3- Taxonomia e distribuição geografica. Se os animais não evoluiem mas têm a sua distribuição geografica  dada pela saida da arca de Noé no fim do diluvio, a distribuição geografica das familias devia ser homogenia. Mas aparentemente todos os marsupiais decediram ir para a autralia. Desde os minusculos aos grandes como o canguru. Isto é mais facilmente compreendido se admitirmos que descendem todos de um marsupial original
4 - anatomia comparada - embora na altura de Lineu fizesse algum sentido a máxima "mesma forma, mesmo criador" ou a defesa de algo como uma marca pessoal do artista, para explicar as homologias hoje  sabe-se demais para isso fazer sentido. Por um lado não há mistura de "peças" como por exemplo penas em mamiferos ou asas de morcego nos insectos.

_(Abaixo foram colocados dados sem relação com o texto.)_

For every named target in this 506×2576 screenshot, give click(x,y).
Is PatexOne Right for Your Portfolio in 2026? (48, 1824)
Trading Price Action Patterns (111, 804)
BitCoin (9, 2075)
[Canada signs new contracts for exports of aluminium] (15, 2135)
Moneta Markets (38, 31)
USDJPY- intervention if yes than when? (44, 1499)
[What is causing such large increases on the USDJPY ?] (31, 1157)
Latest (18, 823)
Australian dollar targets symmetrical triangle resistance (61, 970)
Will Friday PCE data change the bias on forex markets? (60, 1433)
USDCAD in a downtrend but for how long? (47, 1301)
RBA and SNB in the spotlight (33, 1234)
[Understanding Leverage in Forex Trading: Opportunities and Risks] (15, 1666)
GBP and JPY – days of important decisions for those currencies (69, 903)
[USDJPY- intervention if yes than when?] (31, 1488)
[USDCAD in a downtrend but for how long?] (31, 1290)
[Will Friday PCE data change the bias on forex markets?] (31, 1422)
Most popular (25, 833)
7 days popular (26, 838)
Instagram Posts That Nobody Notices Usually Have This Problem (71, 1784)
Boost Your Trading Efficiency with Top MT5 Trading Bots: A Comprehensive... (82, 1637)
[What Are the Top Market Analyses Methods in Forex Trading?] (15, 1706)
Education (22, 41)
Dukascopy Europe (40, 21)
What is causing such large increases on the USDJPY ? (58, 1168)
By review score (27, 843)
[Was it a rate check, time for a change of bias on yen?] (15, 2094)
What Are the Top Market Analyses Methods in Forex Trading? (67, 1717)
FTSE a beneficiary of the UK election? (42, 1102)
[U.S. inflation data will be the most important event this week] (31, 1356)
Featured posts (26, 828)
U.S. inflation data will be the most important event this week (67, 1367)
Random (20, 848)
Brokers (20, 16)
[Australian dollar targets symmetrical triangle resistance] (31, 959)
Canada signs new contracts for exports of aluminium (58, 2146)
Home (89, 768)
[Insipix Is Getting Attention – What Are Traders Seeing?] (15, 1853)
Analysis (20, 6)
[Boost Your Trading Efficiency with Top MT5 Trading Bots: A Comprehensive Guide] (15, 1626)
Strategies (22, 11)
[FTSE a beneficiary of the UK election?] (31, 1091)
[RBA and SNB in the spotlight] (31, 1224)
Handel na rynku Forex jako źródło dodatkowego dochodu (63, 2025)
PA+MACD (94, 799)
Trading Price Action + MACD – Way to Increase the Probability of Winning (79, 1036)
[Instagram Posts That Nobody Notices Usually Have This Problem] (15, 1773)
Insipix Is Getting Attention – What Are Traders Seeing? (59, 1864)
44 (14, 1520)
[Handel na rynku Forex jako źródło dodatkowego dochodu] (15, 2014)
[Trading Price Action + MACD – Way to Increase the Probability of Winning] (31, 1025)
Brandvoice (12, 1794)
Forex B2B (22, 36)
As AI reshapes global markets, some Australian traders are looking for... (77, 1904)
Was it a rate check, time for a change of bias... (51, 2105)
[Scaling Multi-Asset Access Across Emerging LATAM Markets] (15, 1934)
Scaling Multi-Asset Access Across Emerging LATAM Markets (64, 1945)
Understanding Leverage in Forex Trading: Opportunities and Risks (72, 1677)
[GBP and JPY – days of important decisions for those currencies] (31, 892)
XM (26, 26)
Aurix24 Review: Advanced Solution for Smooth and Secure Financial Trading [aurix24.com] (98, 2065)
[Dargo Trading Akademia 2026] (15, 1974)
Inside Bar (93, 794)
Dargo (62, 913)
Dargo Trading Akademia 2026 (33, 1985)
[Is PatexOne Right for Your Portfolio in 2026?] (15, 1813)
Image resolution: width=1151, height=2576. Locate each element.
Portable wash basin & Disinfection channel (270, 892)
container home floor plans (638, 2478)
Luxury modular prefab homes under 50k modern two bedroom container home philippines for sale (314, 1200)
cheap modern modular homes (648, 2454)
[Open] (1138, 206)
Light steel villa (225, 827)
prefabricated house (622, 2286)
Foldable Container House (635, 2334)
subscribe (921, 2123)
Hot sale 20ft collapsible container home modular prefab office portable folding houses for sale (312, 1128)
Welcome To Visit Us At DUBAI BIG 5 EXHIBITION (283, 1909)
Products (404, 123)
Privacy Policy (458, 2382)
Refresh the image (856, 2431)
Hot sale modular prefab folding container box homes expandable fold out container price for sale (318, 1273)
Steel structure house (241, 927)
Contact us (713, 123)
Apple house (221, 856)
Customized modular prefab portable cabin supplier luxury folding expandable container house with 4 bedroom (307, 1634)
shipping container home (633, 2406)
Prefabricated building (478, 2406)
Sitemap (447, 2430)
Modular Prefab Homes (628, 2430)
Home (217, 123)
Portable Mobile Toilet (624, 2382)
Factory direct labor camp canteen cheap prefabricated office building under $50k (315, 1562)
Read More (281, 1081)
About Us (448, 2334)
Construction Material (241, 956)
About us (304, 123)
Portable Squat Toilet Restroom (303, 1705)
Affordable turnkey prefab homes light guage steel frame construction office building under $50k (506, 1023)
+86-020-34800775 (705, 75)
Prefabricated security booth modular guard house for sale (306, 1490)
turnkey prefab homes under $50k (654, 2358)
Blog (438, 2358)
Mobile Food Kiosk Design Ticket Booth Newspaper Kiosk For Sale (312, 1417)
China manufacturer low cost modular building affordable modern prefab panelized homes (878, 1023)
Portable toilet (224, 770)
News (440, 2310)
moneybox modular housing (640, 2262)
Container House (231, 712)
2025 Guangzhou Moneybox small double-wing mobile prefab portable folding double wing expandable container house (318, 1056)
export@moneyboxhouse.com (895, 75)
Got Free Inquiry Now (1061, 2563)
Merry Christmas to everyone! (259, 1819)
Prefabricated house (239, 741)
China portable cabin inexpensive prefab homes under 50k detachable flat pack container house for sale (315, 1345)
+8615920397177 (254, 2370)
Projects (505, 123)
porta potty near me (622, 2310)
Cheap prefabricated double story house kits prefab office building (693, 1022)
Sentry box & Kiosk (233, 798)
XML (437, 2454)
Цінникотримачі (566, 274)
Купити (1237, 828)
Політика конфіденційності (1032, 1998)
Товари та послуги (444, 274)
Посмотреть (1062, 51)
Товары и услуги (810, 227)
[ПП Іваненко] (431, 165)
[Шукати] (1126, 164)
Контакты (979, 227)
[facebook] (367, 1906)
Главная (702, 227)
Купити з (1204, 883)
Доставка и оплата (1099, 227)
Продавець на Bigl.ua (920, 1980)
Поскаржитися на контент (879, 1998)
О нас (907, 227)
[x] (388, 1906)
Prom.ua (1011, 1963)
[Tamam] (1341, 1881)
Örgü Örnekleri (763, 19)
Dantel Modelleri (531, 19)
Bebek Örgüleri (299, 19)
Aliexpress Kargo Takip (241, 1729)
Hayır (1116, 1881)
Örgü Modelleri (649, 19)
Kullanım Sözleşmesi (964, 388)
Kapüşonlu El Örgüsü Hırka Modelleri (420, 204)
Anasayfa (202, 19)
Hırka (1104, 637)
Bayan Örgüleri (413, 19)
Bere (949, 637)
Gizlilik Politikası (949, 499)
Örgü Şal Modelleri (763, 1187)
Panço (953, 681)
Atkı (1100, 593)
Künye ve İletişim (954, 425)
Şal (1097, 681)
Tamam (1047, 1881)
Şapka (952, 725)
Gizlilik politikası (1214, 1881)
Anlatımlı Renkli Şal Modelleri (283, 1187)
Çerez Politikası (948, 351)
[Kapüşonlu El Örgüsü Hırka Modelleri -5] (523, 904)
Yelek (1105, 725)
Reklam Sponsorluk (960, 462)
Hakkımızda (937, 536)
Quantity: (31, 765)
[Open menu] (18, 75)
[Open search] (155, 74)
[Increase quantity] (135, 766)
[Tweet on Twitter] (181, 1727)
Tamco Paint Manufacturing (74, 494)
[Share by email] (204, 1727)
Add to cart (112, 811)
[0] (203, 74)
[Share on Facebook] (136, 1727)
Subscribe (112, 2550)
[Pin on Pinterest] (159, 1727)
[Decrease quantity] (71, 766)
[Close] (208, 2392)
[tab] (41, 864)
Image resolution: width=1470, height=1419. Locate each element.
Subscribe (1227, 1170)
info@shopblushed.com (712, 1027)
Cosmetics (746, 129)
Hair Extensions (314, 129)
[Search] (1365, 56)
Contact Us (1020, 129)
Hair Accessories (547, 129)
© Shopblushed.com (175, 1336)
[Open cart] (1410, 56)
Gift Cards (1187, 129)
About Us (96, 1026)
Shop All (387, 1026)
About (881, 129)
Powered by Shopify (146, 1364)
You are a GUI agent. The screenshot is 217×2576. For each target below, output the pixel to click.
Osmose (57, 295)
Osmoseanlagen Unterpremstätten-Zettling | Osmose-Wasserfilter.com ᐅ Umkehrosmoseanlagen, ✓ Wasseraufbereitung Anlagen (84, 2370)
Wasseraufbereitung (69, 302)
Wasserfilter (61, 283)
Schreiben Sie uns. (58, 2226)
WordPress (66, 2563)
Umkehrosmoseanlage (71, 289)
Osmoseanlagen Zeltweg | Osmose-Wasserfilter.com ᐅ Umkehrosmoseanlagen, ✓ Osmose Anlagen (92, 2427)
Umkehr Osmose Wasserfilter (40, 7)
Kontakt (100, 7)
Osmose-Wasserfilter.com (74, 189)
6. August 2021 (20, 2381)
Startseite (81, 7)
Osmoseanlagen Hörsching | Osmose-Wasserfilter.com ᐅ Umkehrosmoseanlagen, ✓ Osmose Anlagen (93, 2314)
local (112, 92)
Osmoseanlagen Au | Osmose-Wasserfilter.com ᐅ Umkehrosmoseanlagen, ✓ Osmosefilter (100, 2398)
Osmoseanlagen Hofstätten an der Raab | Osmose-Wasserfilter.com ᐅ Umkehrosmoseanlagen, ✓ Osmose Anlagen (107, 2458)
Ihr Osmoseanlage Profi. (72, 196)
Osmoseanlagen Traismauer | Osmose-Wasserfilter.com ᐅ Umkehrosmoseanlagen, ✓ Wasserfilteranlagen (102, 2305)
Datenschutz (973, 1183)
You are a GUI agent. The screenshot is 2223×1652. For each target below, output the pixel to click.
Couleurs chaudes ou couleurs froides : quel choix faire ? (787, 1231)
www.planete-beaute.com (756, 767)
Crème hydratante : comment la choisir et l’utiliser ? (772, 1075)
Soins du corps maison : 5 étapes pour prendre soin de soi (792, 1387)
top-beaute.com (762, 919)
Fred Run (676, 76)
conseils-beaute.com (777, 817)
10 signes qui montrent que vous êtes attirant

Por outro ha estruturas vestigiais como o que resta dos pés das baleias que não fazem sentido estar la a não ser que o criador tenha um sentido de humor bastante humano. Mas voltando atraz, a verdade é que se deus criou as especies, so pela analise da morfologia anatomica, somos levados a concluir que ele o fez evolutivamente, passando de uns para os outros gradualmente.Não existem mosaicos quimericos. E que depois decidiu afogar a maioria, mas isso é outro problema, admito.Os Criacionistas dizem que isso se explica porque deus seguiu temas e portanto quando estava a fazer um bicho não podia sair fora do tema e ir buscar soluções que estava a usar noutro no mesmo preciso instante. Porque se não for no mesmo instatnte estamos a falar de evolução. E isso não pode ser. Mas que a melhor explicação para algo como os "temas" é a evolução não sobram duvidas. Quem tiver olhos que veja.


Há ainda uma outra linha de argumentação muito importante que emerge destas 4 quando usadas em simultaneo. É que contam todas a mesma história natural, com mais lacuna menos lacuna. Onde se intersectam, encaixam como as peças de um puzzle.Quais eram as probabilidades de ser por acaso que os fosseis dos estratos mais recentes, tivessem os animais morfologicamente  mais recentes e cujos previstos parentes vivos tivessem o menor numero de mutaçãoes neutras entre si comparando com os que seriam de prever serem mais afastados pelo estudo taxonómico? Zero.  Ou proximo disso. A probabilidade é a mesma de haver um deus que  criou tudo de modo a que pareça que houve evolução mas sem ter havido. Como se não quizesse que ninguém acreditasse.

Como o criacionismo nasce da interpretação literal do velho testamento existem muitos Cristãos que aceitam a evolução, considerando que a Biblia deve ser interpretada em um contexto da epoca.

Não tenho explicação para o facto de os criacionistas considerarem que a terra é redonda, mas isso é um problema deles. Porque não é isso que dá a entender o que diz na biblia. Nem como é que aceitam que o geocentrismo é falso.